**TASK DIRECTIONS**. Give back every entry, copied exactly.

Segment Open

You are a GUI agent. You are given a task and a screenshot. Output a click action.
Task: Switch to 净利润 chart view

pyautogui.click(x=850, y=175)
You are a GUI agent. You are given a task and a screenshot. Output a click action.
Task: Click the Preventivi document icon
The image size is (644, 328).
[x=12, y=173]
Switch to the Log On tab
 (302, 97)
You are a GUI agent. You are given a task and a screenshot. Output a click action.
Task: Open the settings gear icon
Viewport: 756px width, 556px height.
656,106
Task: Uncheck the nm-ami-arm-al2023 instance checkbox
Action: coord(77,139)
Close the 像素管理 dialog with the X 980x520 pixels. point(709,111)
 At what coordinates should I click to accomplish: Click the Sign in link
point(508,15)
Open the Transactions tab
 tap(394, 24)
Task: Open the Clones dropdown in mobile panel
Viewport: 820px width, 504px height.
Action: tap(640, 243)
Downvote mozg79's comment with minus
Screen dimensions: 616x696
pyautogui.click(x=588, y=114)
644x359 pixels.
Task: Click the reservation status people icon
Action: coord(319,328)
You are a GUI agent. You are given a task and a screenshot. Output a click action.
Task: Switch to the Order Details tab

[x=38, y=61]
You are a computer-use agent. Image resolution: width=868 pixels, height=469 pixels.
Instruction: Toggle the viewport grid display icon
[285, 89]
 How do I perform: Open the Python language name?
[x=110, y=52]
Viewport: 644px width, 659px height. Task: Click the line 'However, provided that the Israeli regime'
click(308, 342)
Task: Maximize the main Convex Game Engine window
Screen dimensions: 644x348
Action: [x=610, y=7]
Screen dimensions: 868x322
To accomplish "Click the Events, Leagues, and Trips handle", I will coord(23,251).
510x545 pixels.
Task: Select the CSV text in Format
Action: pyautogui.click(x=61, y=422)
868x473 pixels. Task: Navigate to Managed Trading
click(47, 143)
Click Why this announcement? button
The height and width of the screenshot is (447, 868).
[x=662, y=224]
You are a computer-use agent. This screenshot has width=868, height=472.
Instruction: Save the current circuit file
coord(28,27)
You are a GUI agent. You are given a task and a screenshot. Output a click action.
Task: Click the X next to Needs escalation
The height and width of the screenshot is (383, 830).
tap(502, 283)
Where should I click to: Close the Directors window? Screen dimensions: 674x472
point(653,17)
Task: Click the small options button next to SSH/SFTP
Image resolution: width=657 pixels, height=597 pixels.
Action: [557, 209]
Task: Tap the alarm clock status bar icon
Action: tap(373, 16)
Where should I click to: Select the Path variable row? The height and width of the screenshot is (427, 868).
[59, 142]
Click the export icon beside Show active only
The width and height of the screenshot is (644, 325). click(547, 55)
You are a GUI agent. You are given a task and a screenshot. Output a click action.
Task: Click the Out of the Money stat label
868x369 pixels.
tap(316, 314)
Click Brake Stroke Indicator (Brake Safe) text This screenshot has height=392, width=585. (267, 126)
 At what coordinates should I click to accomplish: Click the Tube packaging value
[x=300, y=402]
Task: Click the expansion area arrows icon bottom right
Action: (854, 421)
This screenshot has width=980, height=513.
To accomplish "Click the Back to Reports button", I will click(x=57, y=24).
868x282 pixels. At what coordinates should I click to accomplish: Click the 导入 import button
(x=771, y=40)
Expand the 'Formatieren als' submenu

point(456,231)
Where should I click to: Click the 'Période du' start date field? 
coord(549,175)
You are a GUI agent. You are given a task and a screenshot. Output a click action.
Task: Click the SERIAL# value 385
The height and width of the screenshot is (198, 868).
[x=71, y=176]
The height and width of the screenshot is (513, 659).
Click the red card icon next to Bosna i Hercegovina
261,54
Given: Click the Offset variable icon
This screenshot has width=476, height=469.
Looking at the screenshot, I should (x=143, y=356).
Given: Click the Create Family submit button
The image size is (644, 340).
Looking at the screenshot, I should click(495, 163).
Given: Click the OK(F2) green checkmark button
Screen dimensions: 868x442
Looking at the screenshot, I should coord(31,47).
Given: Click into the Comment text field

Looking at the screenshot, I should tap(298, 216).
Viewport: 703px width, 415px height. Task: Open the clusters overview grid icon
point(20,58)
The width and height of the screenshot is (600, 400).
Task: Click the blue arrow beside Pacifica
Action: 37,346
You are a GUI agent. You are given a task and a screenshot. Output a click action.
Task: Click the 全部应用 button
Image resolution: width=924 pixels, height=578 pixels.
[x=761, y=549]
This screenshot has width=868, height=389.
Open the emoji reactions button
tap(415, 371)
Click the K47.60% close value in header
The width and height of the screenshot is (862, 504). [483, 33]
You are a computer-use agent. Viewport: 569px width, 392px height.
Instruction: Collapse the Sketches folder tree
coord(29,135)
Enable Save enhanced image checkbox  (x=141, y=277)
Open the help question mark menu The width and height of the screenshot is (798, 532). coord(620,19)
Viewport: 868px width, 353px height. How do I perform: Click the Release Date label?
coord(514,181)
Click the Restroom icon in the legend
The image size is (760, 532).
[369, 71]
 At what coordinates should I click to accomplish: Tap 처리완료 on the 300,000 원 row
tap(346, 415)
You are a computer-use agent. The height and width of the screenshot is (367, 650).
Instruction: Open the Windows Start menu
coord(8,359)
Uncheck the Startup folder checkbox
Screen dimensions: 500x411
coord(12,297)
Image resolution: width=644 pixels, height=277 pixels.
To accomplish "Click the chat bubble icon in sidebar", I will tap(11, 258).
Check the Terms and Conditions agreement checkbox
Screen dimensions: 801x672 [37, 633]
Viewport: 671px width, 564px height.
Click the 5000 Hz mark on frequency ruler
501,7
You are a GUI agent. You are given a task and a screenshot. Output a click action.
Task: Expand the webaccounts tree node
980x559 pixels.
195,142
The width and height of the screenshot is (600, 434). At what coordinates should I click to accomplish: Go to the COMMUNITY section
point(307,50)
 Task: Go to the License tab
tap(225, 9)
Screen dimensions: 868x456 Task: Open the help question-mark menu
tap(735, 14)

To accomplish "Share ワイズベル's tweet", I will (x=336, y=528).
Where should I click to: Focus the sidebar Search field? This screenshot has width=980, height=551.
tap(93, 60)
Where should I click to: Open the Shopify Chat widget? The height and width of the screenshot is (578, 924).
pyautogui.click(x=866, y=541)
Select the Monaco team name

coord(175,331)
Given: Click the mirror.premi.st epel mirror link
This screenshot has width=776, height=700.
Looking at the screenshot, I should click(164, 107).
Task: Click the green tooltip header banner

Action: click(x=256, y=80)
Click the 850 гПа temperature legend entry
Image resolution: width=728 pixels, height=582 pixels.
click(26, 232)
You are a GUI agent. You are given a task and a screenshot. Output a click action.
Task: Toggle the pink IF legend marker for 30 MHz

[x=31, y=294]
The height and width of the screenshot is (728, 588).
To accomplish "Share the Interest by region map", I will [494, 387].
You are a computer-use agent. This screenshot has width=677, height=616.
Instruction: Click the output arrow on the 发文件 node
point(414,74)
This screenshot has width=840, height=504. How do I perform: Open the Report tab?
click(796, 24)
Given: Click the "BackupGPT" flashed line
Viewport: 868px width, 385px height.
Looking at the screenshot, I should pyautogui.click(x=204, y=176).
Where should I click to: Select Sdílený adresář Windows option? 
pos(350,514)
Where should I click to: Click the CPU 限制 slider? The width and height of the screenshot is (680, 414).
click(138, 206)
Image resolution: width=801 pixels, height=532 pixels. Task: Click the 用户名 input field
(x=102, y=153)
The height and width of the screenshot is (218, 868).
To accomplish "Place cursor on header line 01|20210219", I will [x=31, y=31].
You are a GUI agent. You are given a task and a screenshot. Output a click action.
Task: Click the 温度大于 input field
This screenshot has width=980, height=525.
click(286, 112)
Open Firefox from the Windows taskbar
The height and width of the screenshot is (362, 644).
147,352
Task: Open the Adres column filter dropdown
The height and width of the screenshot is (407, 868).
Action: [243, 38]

Segment Closed

**EXERCISE SOLUTION**.
You are a GUI agent. You are given a task and a screenshot. Output a click action.
Task: Switch to 净利润 chart view

pyautogui.click(x=850, y=175)
You are a GUI agent. You are given a task and a screenshot. Output a click action.
Task: Click the Preventivi document icon
The image size is (644, 328).
[x=12, y=173]
Switch to the Log On tab
 (302, 97)
You are a GUI agent. You are given a task and a screenshot. Output a click action.
Task: Open the settings gear icon
Viewport: 756px width, 556px height.
656,106
Task: Uncheck the nm-ami-arm-al2023 instance checkbox
Action: coord(77,139)
Close the 像素管理 dialog with the X 980x520 pixels. point(709,111)
 At what coordinates should I click to accomplish: Click the Sign in link
point(508,15)
Open the Transactions tab
 tap(394, 24)
Task: Open the Clones dropdown in mobile panel
Viewport: 820px width, 504px height.
Action: tap(640, 243)
Downvote mozg79's comment with minus
Screen dimensions: 616x696
pyautogui.click(x=588, y=114)
644x359 pixels.
Task: Click the reservation status people icon
Action: coord(319,328)
You are a GUI agent. You are given a task and a screenshot. Output a click action.
Task: Switch to the Order Details tab

[x=38, y=61]
You are a computer-use agent. Image resolution: width=868 pixels, height=469 pixels.
Instruction: Toggle the viewport grid display icon
[285, 89]
 How do I perform: Open the Python language name?
[x=110, y=52]
Viewport: 644px width, 659px height. Task: Click the line 'However, provided that the Israeli regime'
click(308, 342)
Task: Maximize the main Convex Game Engine window
Screen dimensions: 644x348
Action: [x=610, y=7]
Screen dimensions: 868x322
To accomplish "Click the Events, Leagues, and Trips handle", I will coord(23,251).
510x545 pixels.
Task: Select the CSV text in Format
Action: pyautogui.click(x=61, y=422)
868x473 pixels. Task: Navigate to Managed Trading
click(47, 143)
Click Why this announcement? button
The height and width of the screenshot is (447, 868).
[x=662, y=224]
You are a computer-use agent. This screenshot has width=868, height=472.
Instruction: Save the current circuit file
coord(28,27)
You are a GUI agent. You are given a task and a screenshot. Output a click action.
Task: Click the X next to Needs escalation
The height and width of the screenshot is (383, 830).
tap(502, 283)
Where should I click to: Close the Directors window? Screen dimensions: 674x472
point(653,17)
Task: Click the small options button next to SSH/SFTP
Image resolution: width=657 pixels, height=597 pixels.
Action: [557, 209]
Task: Tap the alarm clock status bar icon
Action: tap(373, 16)
Where should I click to: Select the Path variable row? The height and width of the screenshot is (427, 868).
[59, 142]
Click the export icon beside Show active only
The width and height of the screenshot is (644, 325). click(547, 55)
You are a GUI agent. You are given a task and a screenshot. Output a click action.
Task: Click the Out of the Money stat label
868x369 pixels.
tap(316, 314)
Click Brake Stroke Indicator (Brake Safe) text This screenshot has height=392, width=585. (267, 126)
 At what coordinates should I click to accomplish: Click the Tube packaging value
[x=300, y=402]
Task: Click the expansion area arrows icon bottom right
Action: (854, 421)
This screenshot has width=980, height=513.
To accomplish "Click the Back to Reports button", I will click(x=57, y=24).
868x282 pixels. At what coordinates should I click to accomplish: Click the 导入 import button
(x=771, y=40)
Expand the 'Formatieren als' submenu

point(456,231)
Where should I click to: Click the 'Période du' start date field? 
coord(549,175)
You are a GUI agent. You are given a task and a screenshot. Output a click action.
Task: Click the SERIAL# value 385
The height and width of the screenshot is (198, 868).
[x=71, y=176]
The height and width of the screenshot is (513, 659).
Click the red card icon next to Bosna i Hercegovina
261,54
Given: Click the Offset variable icon
This screenshot has width=476, height=469.
Looking at the screenshot, I should (x=143, y=356).
Given: Click the Create Family submit button
The image size is (644, 340).
Looking at the screenshot, I should click(495, 163).
Given: Click the OK(F2) green checkmark button
Screen dimensions: 868x442
Looking at the screenshot, I should coord(31,47).
Given: Click into the Comment text field

Looking at the screenshot, I should tap(298, 216).
Viewport: 703px width, 415px height. Task: Open the clusters overview grid icon
point(20,58)
The width and height of the screenshot is (600, 400).
Task: Click the blue arrow beside Pacifica
Action: 37,346
You are a GUI agent. You are given a task and a screenshot. Output a click action.
Task: Click the 全部应用 button
Image resolution: width=924 pixels, height=578 pixels.
[x=761, y=549]
This screenshot has width=868, height=389.
Open the emoji reactions button
tap(415, 371)
Click the K47.60% close value in header
The width and height of the screenshot is (862, 504). [483, 33]
You are a computer-use agent. Viewport: 569px width, 392px height.
Instruction: Collapse the Sketches folder tree
coord(29,135)
Enable Save enhanced image checkbox  (x=141, y=277)
Open the help question mark menu The width and height of the screenshot is (798, 532). coord(620,19)
Viewport: 868px width, 353px height. How do I perform: Click the Release Date label?
coord(514,181)
Click the Restroom icon in the legend
The image size is (760, 532).
[369, 71]
 At what coordinates should I click to accomplish: Tap 처리완료 on the 300,000 원 row
tap(346, 415)
You are a computer-use agent. The height and width of the screenshot is (367, 650).
Instruction: Open the Windows Start menu
coord(8,359)
Uncheck the Startup folder checkbox
Screen dimensions: 500x411
coord(12,297)
Image resolution: width=644 pixels, height=277 pixels.
To accomplish "Click the chat bubble icon in sidebar", I will tap(11, 258).
Check the Terms and Conditions agreement checkbox
Screen dimensions: 801x672 [37, 633]
Viewport: 671px width, 564px height.
Click the 5000 Hz mark on frequency ruler
501,7
You are a GUI agent. You are given a task and a screenshot. Output a click action.
Task: Expand the webaccounts tree node
980x559 pixels.
195,142
The width and height of the screenshot is (600, 434). At what coordinates should I click to accomplish: Go to the COMMUNITY section
point(307,50)
 Task: Go to the License tab
tap(225, 9)
Screen dimensions: 868x456 Task: Open the help question-mark menu
tap(735, 14)

To accomplish "Share ワイズベル's tweet", I will (x=336, y=528).
Where should I click to: Focus the sidebar Search field? This screenshot has width=980, height=551.
tap(93, 60)
Where should I click to: Open the Shopify Chat widget? The height and width of the screenshot is (578, 924).
pyautogui.click(x=866, y=541)
Select the Monaco team name

coord(175,331)
Given: Click the mirror.premi.st epel mirror link
This screenshot has width=776, height=700.
Looking at the screenshot, I should click(164, 107).
Task: Click the green tooltip header banner

Action: click(x=256, y=80)
Click the 850 гПа temperature legend entry
Image resolution: width=728 pixels, height=582 pixels.
click(26, 232)
You are a GUI agent. You are given a task and a screenshot. Output a click action.
Task: Toggle the pink IF legend marker for 30 MHz

[x=31, y=294]
The height and width of the screenshot is (728, 588).
To accomplish "Share the Interest by region map", I will [494, 387].
You are a computer-use agent. This screenshot has width=677, height=616.
Instruction: Click the output arrow on the 发文件 node
point(414,74)
This screenshot has width=840, height=504. How do I perform: Open the Report tab?
click(796, 24)
Given: Click the "BackupGPT" flashed line
Viewport: 868px width, 385px height.
Looking at the screenshot, I should pyautogui.click(x=204, y=176).
Where should I click to: Select Sdílený adresář Windows option? 
pos(350,514)
Where should I click to: Click the CPU 限制 slider? The width and height of the screenshot is (680, 414).
click(138, 206)
Image resolution: width=801 pixels, height=532 pixels. Task: Click the 用户名 input field
(x=102, y=153)
The height and width of the screenshot is (218, 868).
To accomplish "Place cursor on header line 01|20210219", I will [x=31, y=31].
You are a GUI agent. You are given a task and a screenshot. Output a click action.
Task: Click the 温度大于 input field
This screenshot has width=980, height=525.
click(286, 112)
Open Firefox from the Windows taskbar
The height and width of the screenshot is (362, 644).
147,352
Task: Open the Adres column filter dropdown
The height and width of the screenshot is (407, 868).
Action: [243, 38]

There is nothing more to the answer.